-- Consigne --
Dans le texte sur les communautés bédouines, réécrivez le passage qui s'ouvre sur les mots « En février 2023, les » et s'achève sur « de sa maison. », en remplaçant « pluvieux » par « orageux ».

-- Texte à analyser --
■ ■ ■ ■
Hussam est défenseur droit dans l’équipe de football de Naplouse. Il avait l’habitude de franchir en transports en commun les 10 kilomètres qui le séparent du terrain de foot. Avec l’augmentation des tensions, ni lui ni ses coéquipiers de Huwarra n’ont assisté à l’entraînement depuis des mois, par crainte que les passages aux points de contrôle ne tournent mal. « Si Dieu le veut, je serai de retour pour jouer au football », espère-t-il.

Non loin de Huwara, Mustafa Mlikat, un Bédouin qui a récemment déménagé depuis Jéricho dans le village de Douma pour échapper au harcèlement des colons, déplore également l’augmentation de la violence. Selon ce berger de 50 ans, bien qu’elles n’aient jamais été agréables, les choses n’allaient pas aussi mal dans le passé. Il se souvient de l’époque où les colons des campagnes les conduisaient à la ville, lui ou d’autres Bédouins. Puis, des colons ont construit une maison à côté de la sienne. « Ils nous harcelaient tout le temps (…) ils ont construit une maison juste à côté de nous, ils ont commencé à harceler nos moutons, ils nous ont interdit d’utiliser les terres sur lesquelles nous les faisions paître. »

Les uns après les autres, les résidents de Muarrajat ont commencé à vendre leur bétail et à partir, et lui aussi. Avec une remorque improvisée montée à l’arrière de sa camionnette, il a amené son troupeau de 50 moutons et tous ses biens, et en quelques voyages, il a déménagé sur un terrain qu’il avait choisi spécialement pour son emplacement loin des colonies. L’histoire de Muarrajat n’est pas un cas isolé. Le 22 mai 2023, une communauté entière d’éleveurs près de Ramallah, Ein Samiya, a choisi de déménager avec ses 178 membres, en raison des démolitions de maisons par les forces israéliennes et de la perte de pâturages au profit des colonies.

Les communautés bédouines sont particulièrement vulnérables à la violence des colons, car en tant qu’éleveurs, leur présence fait obstacle aux colonies dans les zones rurales convoitées par les agriculteurs colons. « Ils veulent toutes les terres qu’occupent les Bédouins pour les colons. Tous les Bédouins sont concernés », dit-il.

En février 2023, les forces israéliennes ont détruit la maison que Mustafa avait construite, invoquant comme raison l’absence de permis de construire. Au milieu des décombres, contraint de vivre dans une tente qui sera invivable durant les mois d’été, il ne sait plus quoi faire. En ce jour pluvieux d’avril, le tissu de la tente claque bruyamment dans le vent, tandis que Shireen et Mirella, deux employées de MSF, utilisent des images pour aider la fille de Mustafa, Jinan, à exprimer l’impact émotionnel de la destruction de sa maison.
■ ■ ■ ■
Entrées de données collectées
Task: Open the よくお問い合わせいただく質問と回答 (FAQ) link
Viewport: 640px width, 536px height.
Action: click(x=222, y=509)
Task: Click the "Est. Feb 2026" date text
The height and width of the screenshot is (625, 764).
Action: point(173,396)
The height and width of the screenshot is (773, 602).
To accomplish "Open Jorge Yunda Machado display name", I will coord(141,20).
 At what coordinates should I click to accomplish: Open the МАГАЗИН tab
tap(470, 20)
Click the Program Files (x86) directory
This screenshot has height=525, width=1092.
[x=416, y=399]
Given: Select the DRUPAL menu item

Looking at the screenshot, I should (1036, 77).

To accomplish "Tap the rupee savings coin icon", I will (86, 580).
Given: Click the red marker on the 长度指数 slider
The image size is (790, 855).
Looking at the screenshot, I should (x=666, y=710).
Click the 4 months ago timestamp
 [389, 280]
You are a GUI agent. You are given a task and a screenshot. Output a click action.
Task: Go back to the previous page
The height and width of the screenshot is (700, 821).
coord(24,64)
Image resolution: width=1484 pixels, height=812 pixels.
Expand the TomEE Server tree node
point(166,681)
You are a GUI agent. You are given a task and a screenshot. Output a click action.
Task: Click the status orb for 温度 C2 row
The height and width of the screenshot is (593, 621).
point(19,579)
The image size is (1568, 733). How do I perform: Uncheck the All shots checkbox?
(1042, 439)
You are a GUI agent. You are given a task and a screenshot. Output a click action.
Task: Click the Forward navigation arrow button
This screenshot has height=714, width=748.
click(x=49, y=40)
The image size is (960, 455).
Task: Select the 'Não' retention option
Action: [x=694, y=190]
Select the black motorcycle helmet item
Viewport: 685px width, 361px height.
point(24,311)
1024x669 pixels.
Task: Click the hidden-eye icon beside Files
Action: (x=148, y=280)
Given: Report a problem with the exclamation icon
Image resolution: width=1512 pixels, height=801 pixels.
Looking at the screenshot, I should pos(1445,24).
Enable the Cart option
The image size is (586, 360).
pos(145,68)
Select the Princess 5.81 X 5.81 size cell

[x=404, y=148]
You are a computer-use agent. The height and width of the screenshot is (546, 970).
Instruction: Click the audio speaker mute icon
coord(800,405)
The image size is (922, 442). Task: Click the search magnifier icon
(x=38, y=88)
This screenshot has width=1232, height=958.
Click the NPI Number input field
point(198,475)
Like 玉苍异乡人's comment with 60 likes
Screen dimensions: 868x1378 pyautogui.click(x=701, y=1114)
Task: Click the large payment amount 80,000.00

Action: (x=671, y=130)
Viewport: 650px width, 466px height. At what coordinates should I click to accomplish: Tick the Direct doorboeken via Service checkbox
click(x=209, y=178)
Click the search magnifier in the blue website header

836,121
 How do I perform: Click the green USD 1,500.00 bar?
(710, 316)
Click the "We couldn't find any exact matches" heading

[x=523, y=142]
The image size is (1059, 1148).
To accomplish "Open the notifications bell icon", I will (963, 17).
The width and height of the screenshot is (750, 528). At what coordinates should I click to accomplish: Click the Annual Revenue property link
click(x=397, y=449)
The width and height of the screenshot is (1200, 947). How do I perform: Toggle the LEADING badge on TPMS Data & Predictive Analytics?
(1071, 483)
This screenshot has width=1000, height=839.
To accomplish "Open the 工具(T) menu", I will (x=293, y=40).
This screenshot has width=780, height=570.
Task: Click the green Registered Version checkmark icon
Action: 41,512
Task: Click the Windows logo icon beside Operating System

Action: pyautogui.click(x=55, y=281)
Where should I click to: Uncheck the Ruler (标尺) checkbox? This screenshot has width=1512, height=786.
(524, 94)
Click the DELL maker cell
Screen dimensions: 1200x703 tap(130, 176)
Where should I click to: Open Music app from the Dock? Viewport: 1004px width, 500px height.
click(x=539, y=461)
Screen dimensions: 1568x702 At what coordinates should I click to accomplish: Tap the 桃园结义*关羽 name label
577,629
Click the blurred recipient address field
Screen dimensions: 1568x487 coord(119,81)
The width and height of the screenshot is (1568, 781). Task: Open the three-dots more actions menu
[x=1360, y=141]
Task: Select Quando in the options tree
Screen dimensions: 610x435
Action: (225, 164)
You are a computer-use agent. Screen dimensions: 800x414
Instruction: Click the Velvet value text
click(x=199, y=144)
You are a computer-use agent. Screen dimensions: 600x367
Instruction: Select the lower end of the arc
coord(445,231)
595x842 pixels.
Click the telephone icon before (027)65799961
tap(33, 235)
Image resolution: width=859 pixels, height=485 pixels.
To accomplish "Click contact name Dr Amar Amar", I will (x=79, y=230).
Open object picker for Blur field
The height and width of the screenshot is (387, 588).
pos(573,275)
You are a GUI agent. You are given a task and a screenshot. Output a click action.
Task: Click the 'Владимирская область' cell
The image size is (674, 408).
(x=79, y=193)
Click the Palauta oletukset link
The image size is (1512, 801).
■ ■ ■ ■
-- Résultat --
En février 2023, les forces israéliennes ont détruit la maison que Mustafa avait construite, invoquant comme raison l’absence de permis de construire. Au milieu des décombres, contraint de vivre dans une tente qui sera invivable durant les mois d’été, il ne sait plus quoi faire. En ce jour orageux d’avril, le tissu de la tente claque bruyamment dans le vent, tandis que Shireen et Mirella, deux employées de MSF, utilisent des images pour aider la fille de Mustafa, Jinan, à exprimer l’impact émotionnel de la destruction de sa maison.